Comment 10 Ben Klaas 2009-04-17 10:43:30 UTC
IMO, unrelated to bug 11766
Comment 11 Chris Owens 2009-04-20 10:08:40 UTC
Tom reports that he can't reproduce this.  James, please talk to Tom to understand the issue.

Steven notes he has seen a similar issue, but will open a new bug for it.
Comment 12 James Richardson 2009-04-20 13:34:52 UTC
OK, comment 8, if I wait (for my AP) for ~2 min, the AP will reconnect and I can click continue.  The firmware upgrade will then go through.  Maybe we need to improve the help text message or increase the time out between re-try.

The other thing to note, once on the firmware upgrade page, I can not go back to 'select an AP'
Comment 13 Spies Steven 2009-04-20 15:56:28 UTC
Well I am no longer able to reproduce the similar issue I was seeing before.  Perhaps an update on test.sn fixed it?  If I do see it again I will report about here.
Comment 14 Wadzinski Tom 2009-04-21 08:58:17 UTC
Dean, reassigning this to you to make a call about what's left that we care about for MP.

This bug ended up being a multi-bug, with the main issues coming out of it being:

1) On restart, infinite spinny due to inSetup not being passed to setup. The theory is that this won't happen in production because SN will be doing a FW version check. We decided on the bug call yesterday that Andy would add that check in now so we are truly testing that pathway. This is being tracked in bug 11861, so I no longer consider it part of this bug.

2) Can't get past FW upgrade even without reboot when internet disconnected then reconnected. I found that when the internet reconnects, you can still reconnect after waiting long enough. James confirmed this as well (or at least was not able to reproduce any other scenario)

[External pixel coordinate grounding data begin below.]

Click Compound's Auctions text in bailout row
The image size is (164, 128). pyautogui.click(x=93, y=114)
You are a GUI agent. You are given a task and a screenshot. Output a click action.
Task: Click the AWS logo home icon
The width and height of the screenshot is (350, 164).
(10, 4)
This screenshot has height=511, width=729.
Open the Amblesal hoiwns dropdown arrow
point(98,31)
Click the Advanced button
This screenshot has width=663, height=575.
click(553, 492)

So, it seems the only remaining question on this bug that James had was:

Is it an MP bug that the FW ugrade process has no means to offer going back to network selection?  Presumably it is a rare scenario where the user would need to do this.  The user would need to factory reset at this point (or escape setup and go into settings), if they wanted to change to a different AP (or switch to Wired -not sure about that, actually).

I went over this with Richard, and he suggested if Dean wants something different to happen here to have Dean discuss this with Richard.
Comment 15 Wadzinski Tom 2009-04-21 14:22:22 UTC
Good news (sort of). Turns out that Ben had already made it so back brings you back to network selection page, but due to an apparent branch snafu, those changes aren't in the fab4-MP branch. The branch issue is being tracked in bug 11874.
Comment 16 Blackketter Dean 2009-05-11 09:27:28 UTC
So, tom, is this all resolved?
Comment 17 Wadzinski Tom 2009-05-27 06:01:00 UTC
Resolved a while back, but never cleared.